> _Task material_:
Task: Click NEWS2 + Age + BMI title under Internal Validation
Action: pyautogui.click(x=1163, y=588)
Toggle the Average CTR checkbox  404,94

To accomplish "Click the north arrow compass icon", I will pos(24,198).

...

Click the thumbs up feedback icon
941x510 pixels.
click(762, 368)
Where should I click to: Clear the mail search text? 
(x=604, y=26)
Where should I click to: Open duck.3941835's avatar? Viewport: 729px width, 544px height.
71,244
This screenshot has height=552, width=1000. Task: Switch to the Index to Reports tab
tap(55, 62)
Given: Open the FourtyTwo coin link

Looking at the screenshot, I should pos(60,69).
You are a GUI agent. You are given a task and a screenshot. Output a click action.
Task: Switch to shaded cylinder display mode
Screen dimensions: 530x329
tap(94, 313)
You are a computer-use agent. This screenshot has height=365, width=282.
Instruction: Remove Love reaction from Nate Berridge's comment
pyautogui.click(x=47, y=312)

> _Aim of the task_:
Search the records for lines holding the word "agent", then copy each line you find.

> _Worked solution_:
You are a GUI agent. You are given a task and a screenshot. Output a click action.
You are a computer-use agent. This screenshot has height=365, width=282.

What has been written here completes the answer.